*RECORD LIST*:

* * * *

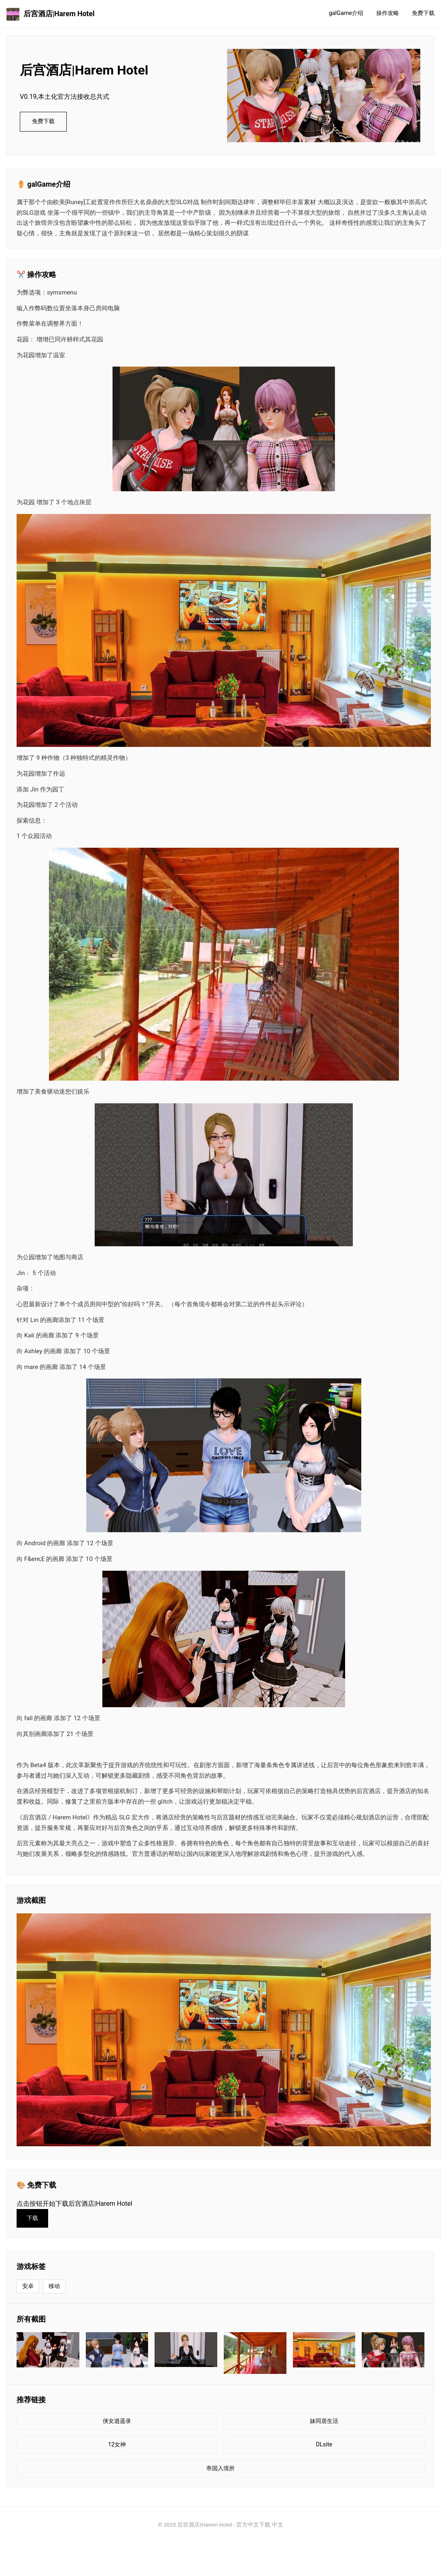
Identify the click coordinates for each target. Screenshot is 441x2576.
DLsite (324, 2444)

* * * *

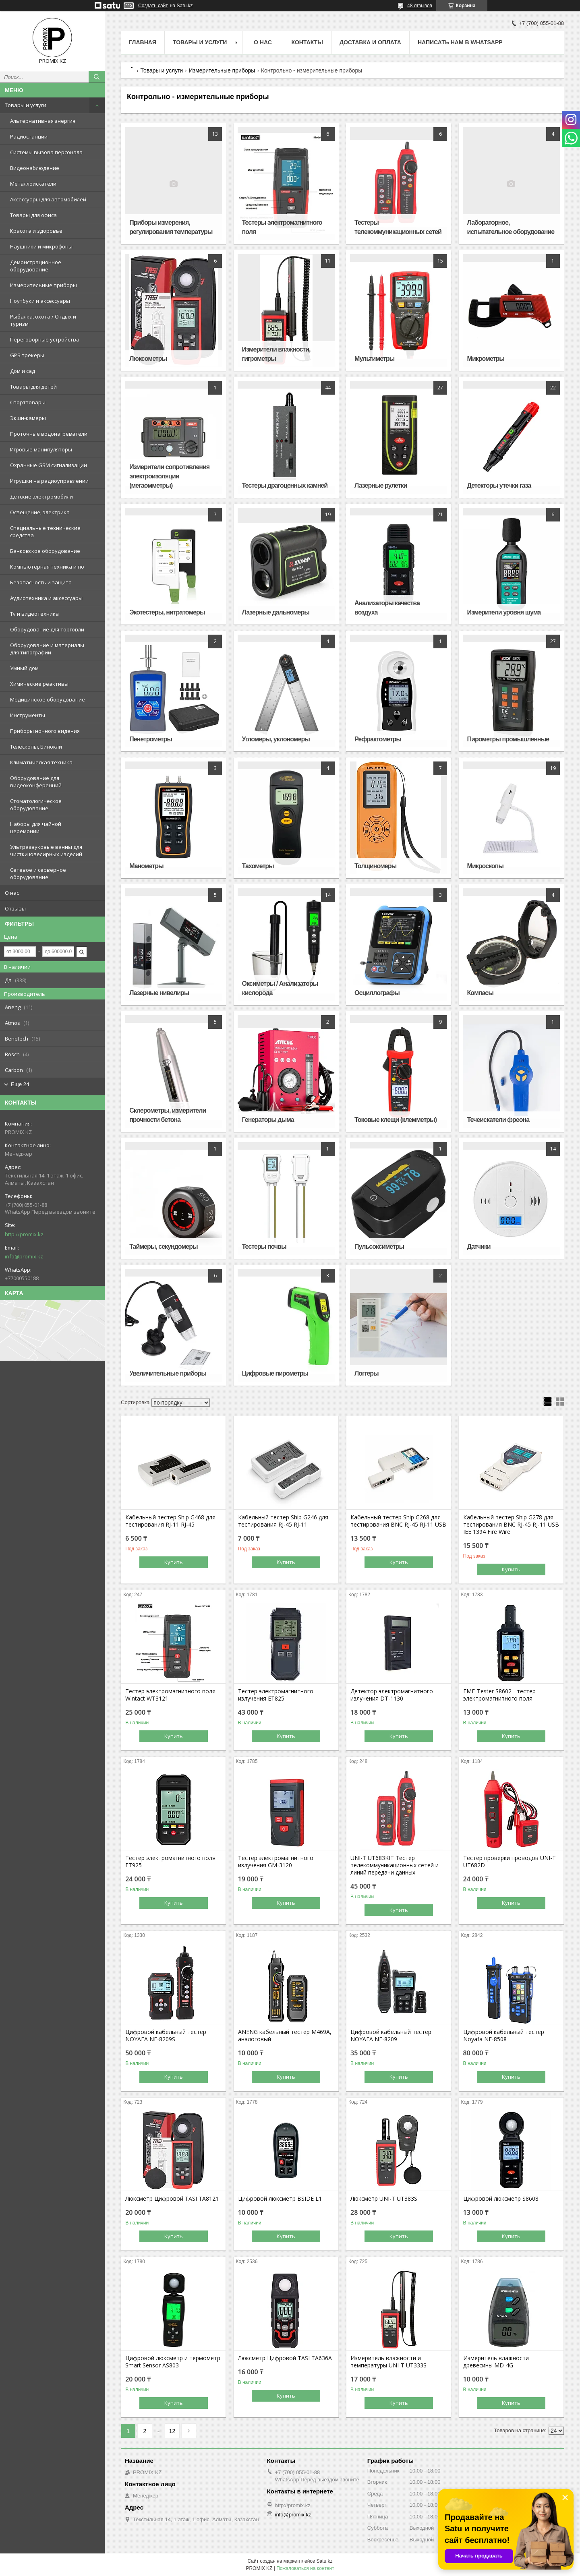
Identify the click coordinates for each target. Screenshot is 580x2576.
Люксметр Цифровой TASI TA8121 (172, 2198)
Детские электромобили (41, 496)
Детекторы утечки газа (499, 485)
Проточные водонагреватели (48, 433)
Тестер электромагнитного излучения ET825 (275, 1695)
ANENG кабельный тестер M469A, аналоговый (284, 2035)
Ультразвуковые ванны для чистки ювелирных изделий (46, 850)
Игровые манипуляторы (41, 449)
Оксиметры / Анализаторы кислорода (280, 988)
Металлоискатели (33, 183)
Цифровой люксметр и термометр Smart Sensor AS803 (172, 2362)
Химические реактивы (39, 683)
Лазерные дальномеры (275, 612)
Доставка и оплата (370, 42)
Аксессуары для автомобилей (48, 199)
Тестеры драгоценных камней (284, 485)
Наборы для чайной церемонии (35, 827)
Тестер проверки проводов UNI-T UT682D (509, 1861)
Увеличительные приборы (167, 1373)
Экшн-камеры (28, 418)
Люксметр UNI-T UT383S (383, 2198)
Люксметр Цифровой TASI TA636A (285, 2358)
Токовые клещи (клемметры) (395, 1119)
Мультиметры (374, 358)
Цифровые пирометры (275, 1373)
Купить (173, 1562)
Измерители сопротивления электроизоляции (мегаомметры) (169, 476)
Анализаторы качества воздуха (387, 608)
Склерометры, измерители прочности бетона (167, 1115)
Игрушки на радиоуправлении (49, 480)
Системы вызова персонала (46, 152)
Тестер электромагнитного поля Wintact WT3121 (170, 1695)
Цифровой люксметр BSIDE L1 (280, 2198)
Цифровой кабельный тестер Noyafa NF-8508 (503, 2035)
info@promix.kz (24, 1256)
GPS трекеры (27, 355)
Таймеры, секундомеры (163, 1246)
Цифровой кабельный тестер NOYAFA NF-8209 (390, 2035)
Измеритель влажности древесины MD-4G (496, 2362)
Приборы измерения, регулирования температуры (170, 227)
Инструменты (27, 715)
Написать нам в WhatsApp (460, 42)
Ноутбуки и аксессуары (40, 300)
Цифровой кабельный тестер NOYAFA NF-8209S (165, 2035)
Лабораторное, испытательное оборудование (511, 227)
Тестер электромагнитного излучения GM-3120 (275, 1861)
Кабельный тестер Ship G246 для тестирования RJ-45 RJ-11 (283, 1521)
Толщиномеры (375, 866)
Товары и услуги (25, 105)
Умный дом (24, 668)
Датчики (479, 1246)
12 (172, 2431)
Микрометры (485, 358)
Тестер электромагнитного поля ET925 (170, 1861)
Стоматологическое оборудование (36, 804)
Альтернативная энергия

* * * *

*TASK BRIEF*:
Could you print, word for word, the entries that open with the line containing "Купить (173, 1562)" and close with the line containing "Таймеры, секундомеры (163, 1246)", including both of those lines?

*TASK RESULT*:
Купить (173, 1562)
Измерители сопротивления электроизоляции (мегаомметры) (169, 476)
Анализаторы качества воздуха (387, 608)
Склерометры, измерители прочности бетона (167, 1115)
Игрушки на радиоуправлении (49, 480)
Системы вызова персонала (46, 152)
Тестер электромагнитного поля Wintact WT3121 (170, 1695)
Цифровой люксметр BSIDE L1 (280, 2198)
Цифровой кабельный тестер Noyafa NF-8508 (503, 2035)
info@promix.kz (24, 1256)
GPS трекеры (27, 355)
Таймеры, секундомеры (163, 1246)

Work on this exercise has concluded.